19 - ikimiz de oldukça dürüst insanlarız

27 6 7
                                    

seunghun
suk-ah
okulda mısın
fakültenin orada kahve içiyorum
yanıma gel

hyunsuk
birazdan kulüp toplantısına gireceğim hyung
ne kadar vaktin var?

seunghun
yarım saat sonra dersim başlıyor :(

hyunsuk
dersten çıktığında oturalım mı?

seunghun
olur oturalım
ama şimdi hiç mi gelemezsin?
beş dakikalığına olsa bile mi?

hyunsuk
bir şey mi oldu

seunghun
ne
niye öyle dedin
seni görmek istedim sadece

hyunsuk
insanı korkutuyorsun

seunghun
aptal mısın niye korkuyorsun
sadece bir şey olduğunda mı görmem gerek seni

hyunsuk
hayır
istediğin zaman görebilirsin

seunghun
şimdi görmek istiyorum

hyunsuk
hyung
bekle
geliyorum

***

seunghun
baejin-ah
yardımın lazım

jinyoung
derse giriyorum

seunghun
tamam biliyorum
dersin bitince buluşalım
yanına gelirim

jinyoung
bir şey mi oldu

seunghun
sADECE SENİ GÖRMEK İSTEYEMEZ MİYİM

jinyoung
aptal

seunghun
birlikte battaniye almamız gerek

jinyoung
sadece beni görmek istiyormuşsun cidden
neyse
battaniyeyi ne yapacaksın

seunghun
hediye olarak alacağım

jinyoung
ne
sen mi?

seunghun
şaşırtıcı bir şey mi bu

jinyoung
evet

seunghun
:(

jinyoung
geldiğinde konuşuruz
şimdi gitmem lazım

seunghun
herkes çok meşgul :(

***

seunghun somurtarak telefonu bıraktığında ona doğru koşturan hyunsuk'u gördü ve kıpırdanıp neşeyle el salladı. "hyunsuk-ah! burdayım!"

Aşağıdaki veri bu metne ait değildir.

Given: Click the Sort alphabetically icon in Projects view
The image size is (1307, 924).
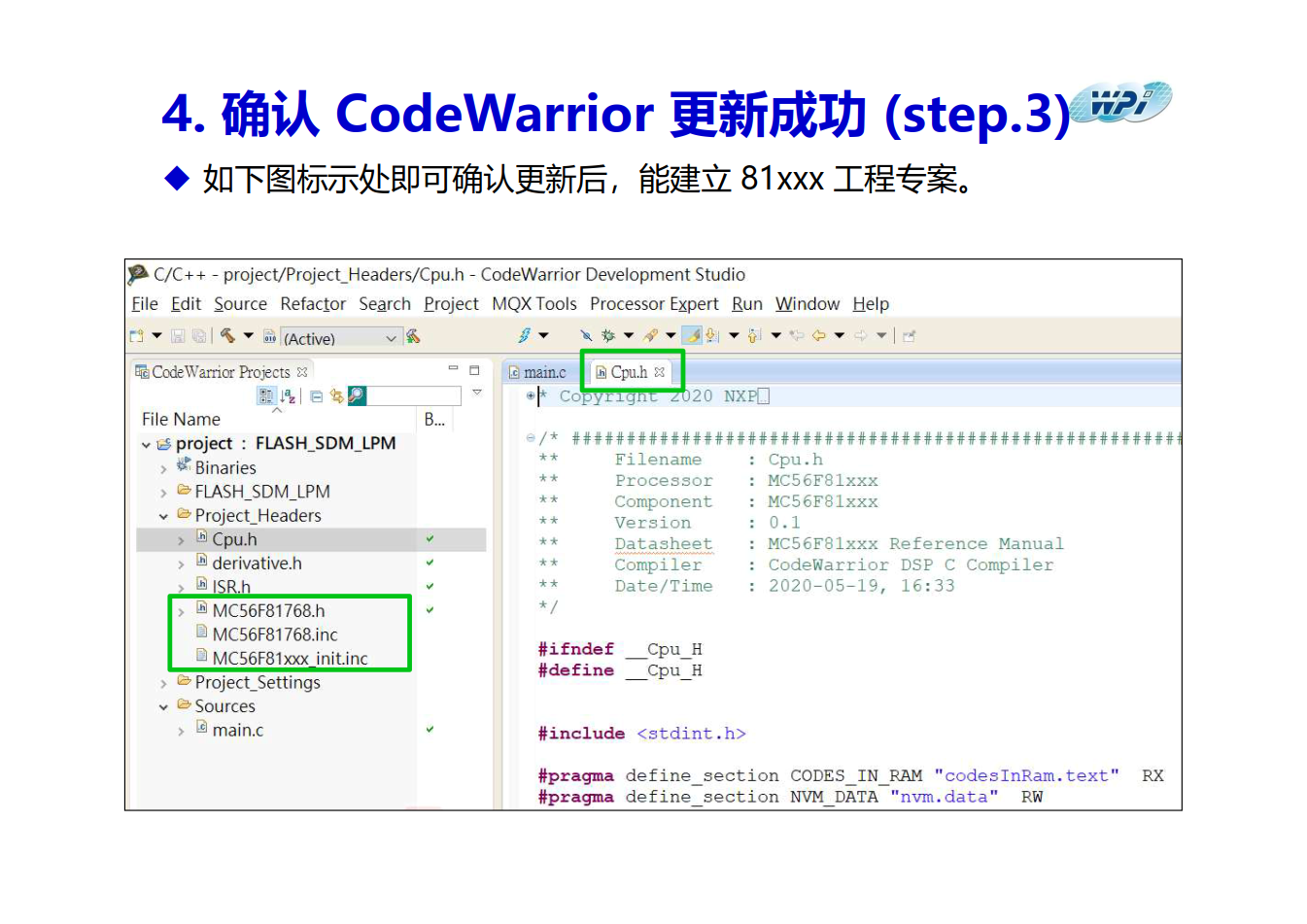Looking at the screenshot, I should click(289, 395).
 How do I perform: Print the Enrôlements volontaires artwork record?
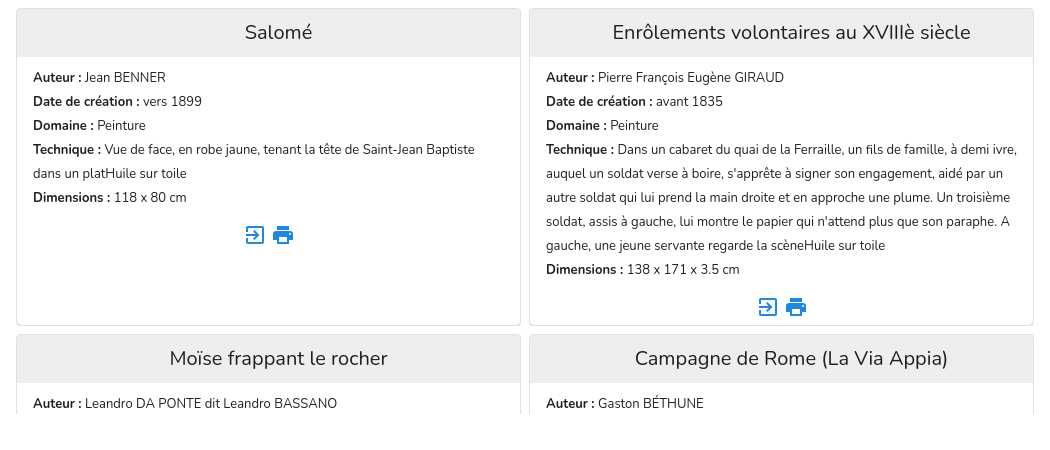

hyunsuk zaten onu görmüştü, bağırıp milleti rahatsız etmesine gerek yoktu ancak seunghun çevresine duyarlı biri değildi. gülümseyen suratıyla sadece hyunsuk'a bakıyordu.

nefes nefese yanına varan hyunsuk "hyung," diye sızlandı. "gerçekten bir gün kalp krizi geçireceğim." çantasını gelişigüzel bir şekilde masaya fırlattığında soluklanmak için kısa süreliğine konuşmayı kesti.

seunghun o sıra kalkıp büfenin tezgahındaki kutudan peçete almaya gitti, döndüğünde tek kaşını kaldırarak "fakülte şurası, neden koştun ki?" diye kızdı ona. sonra hyunsuk'u yakasından çekip yüzünü kendine yaklaştırdı ve ter içinde kalmış alnını kuruladı. "hasta olacaksın."

çevredekiler seunghun'un umurunda olmasa da hyunsuk tüm o bakışları ve fısıltıları görüp duyabiliyordu. elinde olmadan güldü. seunghun'un onun dışındaki her şeye radarının kapalı olması garip bir şekilde iyi hissettirmişti.

"kulüp toplantısı öğrenci merkezinde yapılıyor hyung." diye açıkladığında hala sırıtıyordu.

seunghun dehşet içinde baktı ona. "oradan buraya kadar koştun mu?" peçeteyi büzüp çöp ararken mırıltıyla "fakültede olduğunu sanıyordum." dedi. "bilseydim çağırmazdım."

hyunsuk onun elindeki peçeteyi alıp montunun cebine tıkıştırdı ve "şimdi biraz oturalım, geri gitmem lazım." dedi. çok vakti yoktu.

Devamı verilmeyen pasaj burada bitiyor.